EXERCICE COURT A >>
Résumez plus brièvement le paragraphe du texte à lire qui commence par « Sursum corda de Veronika Boutinova », en conservant ses faits principaux.

TEXTE À LIRE >>
+++

"On n'est pas dans le futurisme, mais dans un drame bourgeois ou un thriller atmosphérique"
Sursum corda de Veronika Boutinova est un roman de voix qui relate l'amour absolu liant deux amis de l'autrice lui ayant confié leur bonheur douloureux. À vif, Zuka et Charlotte se sont trouvés à Belgrade en 2012. Depuis ils cherchent à garder le lien cosmique qui les traverse comme il traverse l'Europe et ses frontières, étanches. Charlotte vit dans le nord de la France. Zuka, originaire de la Krajina, est réfugié en Serbie. Tous deux tentent de survivre à leurs amours européennes.
« Charlotte à l'Est. Quand je suis partie en Moldavie avec Charlotte, elle a failli ne pas revenir, arrêtée à l'aéroport où on l'a prise pour une terroriste à cause d'un accessoire de théâtre qui n'était qu'un socle de lampe Ikéa ! Quand Charlotte est partie en Roumanie, elle est revenue avec Gnôle, son chien Tuica, qu'elle a passé clandestinement dans le bus, en le cachant au fond de son sac ! Quand Charlotte est partie en Serbie, elle est revenue avec l'amour, avec son Serbe, avec son amour serbe, Zuka. Charlotte a dit un jour que Zuka valait mieux que le Paradis. Zuka m'a dit un jour que Charlotte était sa petite fleur. Nous tous ici nous pensions qu'elle était une chienne, savante, mais une chienne, une fille qui joue et aboie, qui aboie en jouant. Bon voyage à vous deux dans votre péniche amoureuse, paradis des petites fleurs et des chiens polyglottes. ».

+++

DONNÉES SOURCES >>
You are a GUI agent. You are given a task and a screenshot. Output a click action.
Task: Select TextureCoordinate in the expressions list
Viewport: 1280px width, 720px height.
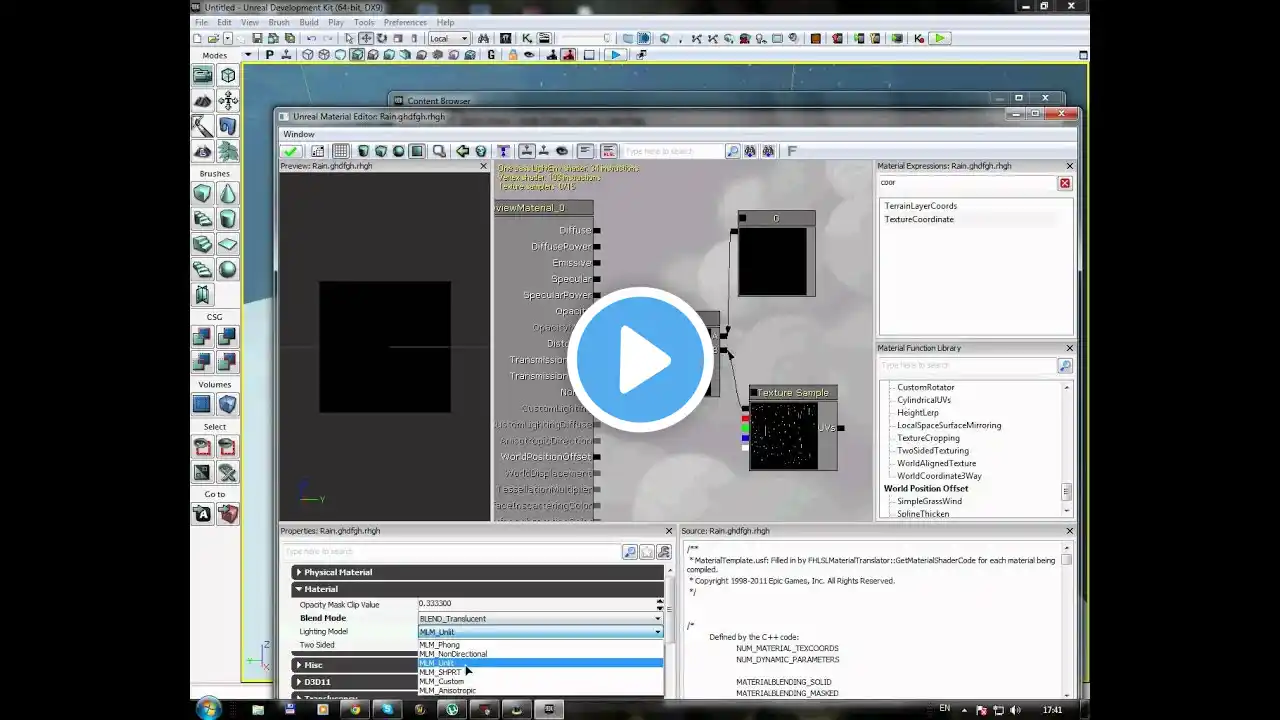(x=919, y=219)
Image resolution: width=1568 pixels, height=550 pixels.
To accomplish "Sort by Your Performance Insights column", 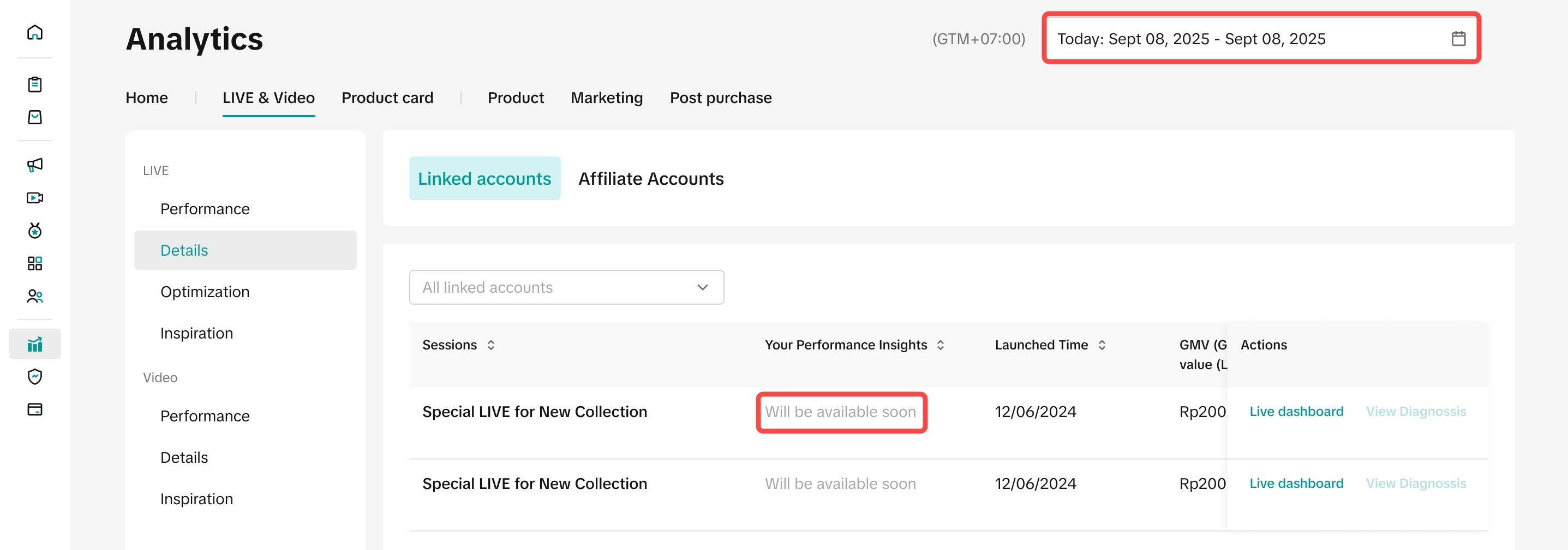I will (x=941, y=345).
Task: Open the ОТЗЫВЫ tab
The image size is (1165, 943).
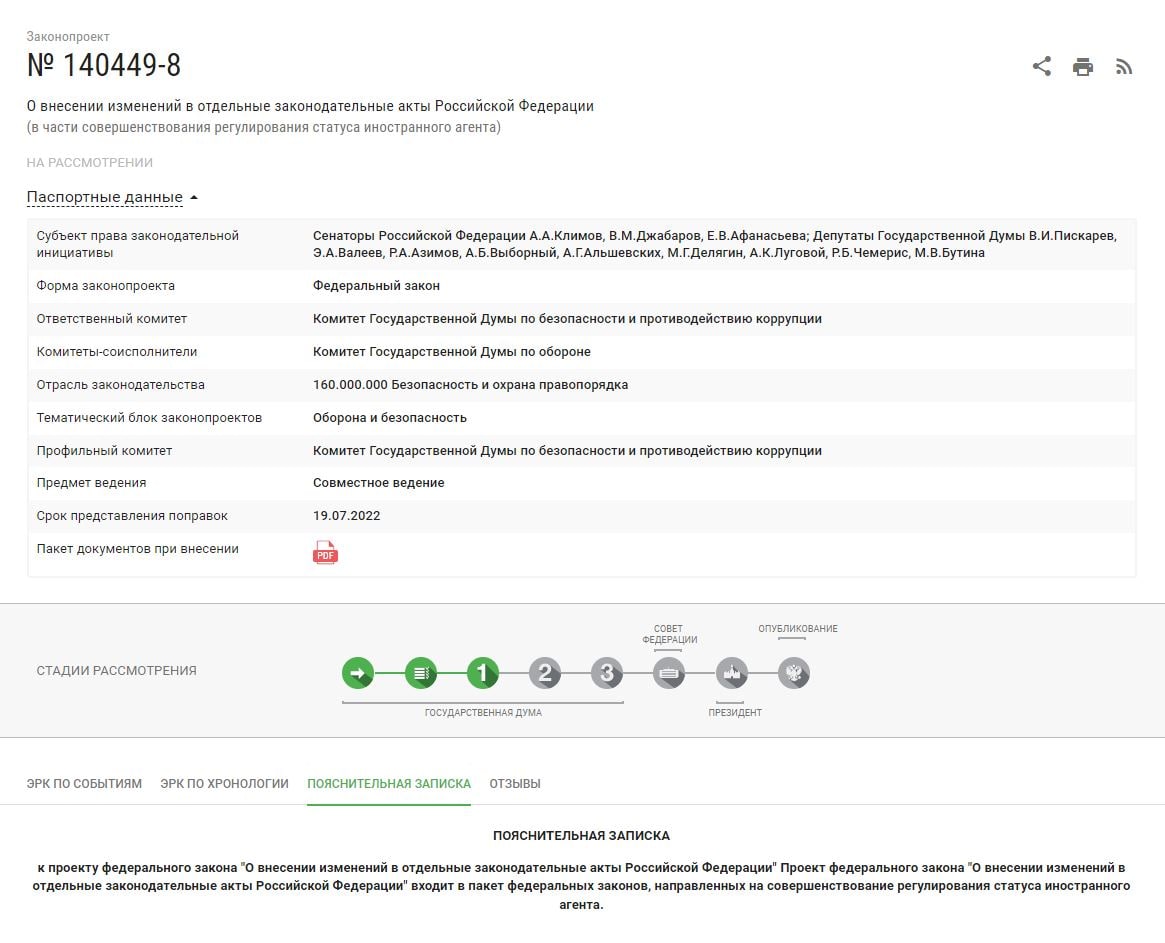Action: 515,784
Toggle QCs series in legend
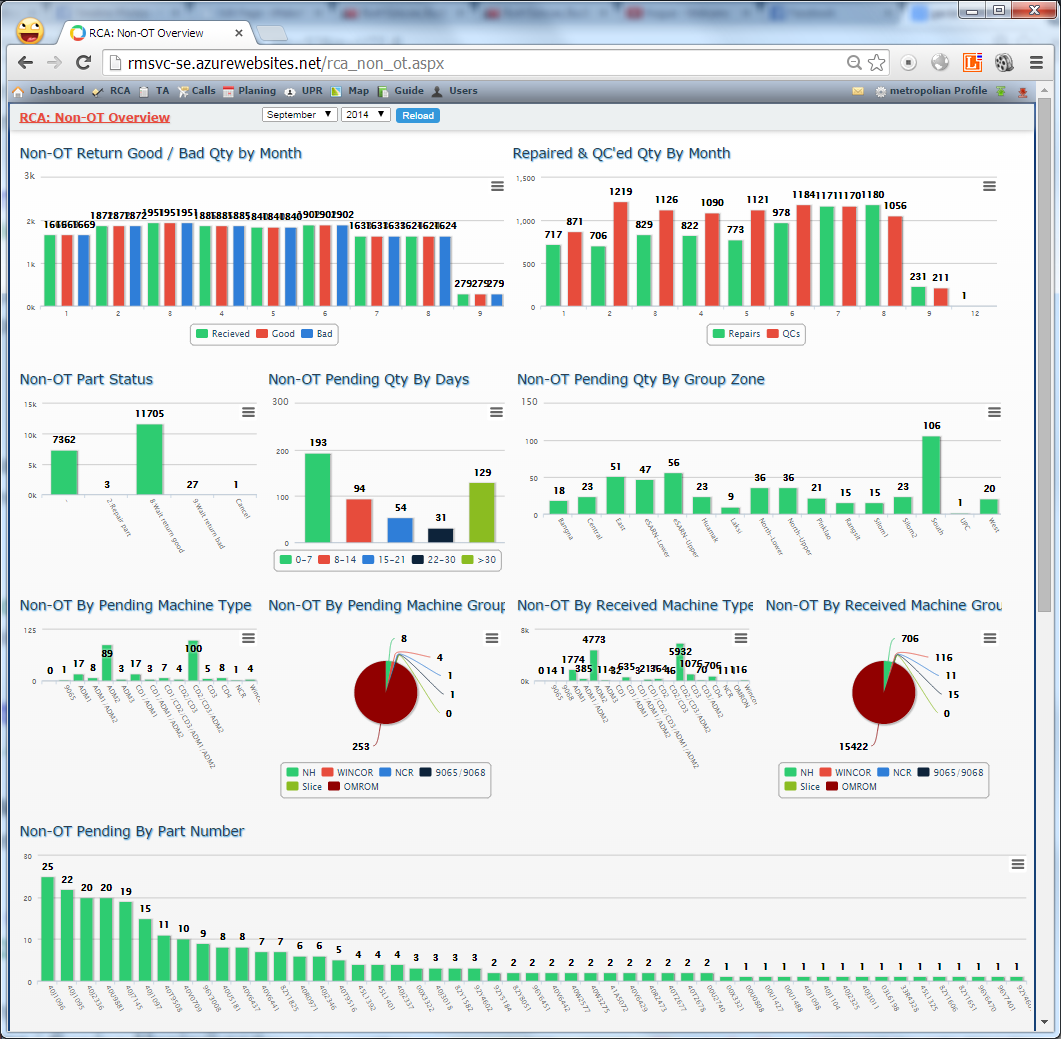1061x1039 pixels. [784, 334]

+++

EXERCICE COURT B >>
Comptez les lignes de la liste ci-dessus qui contiennent la chaîne « width », en respectant la casse, et indiquez uniquement ce nombre.

RÉPONSE COMPLÈTE A >>
Sursum corda, de Veronika Boutinova, est un roman de voix sur l'amour absolu qui unit deux amis de l'autrice, Zuka et Charlotte, lesquels lui ont confié leur bonheur douloureux. Rencontrés à Belgrade en 2012, ils s'efforcent de préserver leur lien malgré les frontières étanches de l'Europe. Charlotte vit dans le nord de la France, tandis que Zuka, originaire de la Krajina, est réfugié en Serbie.

RÉPONSE COMPLÈTE B >>
2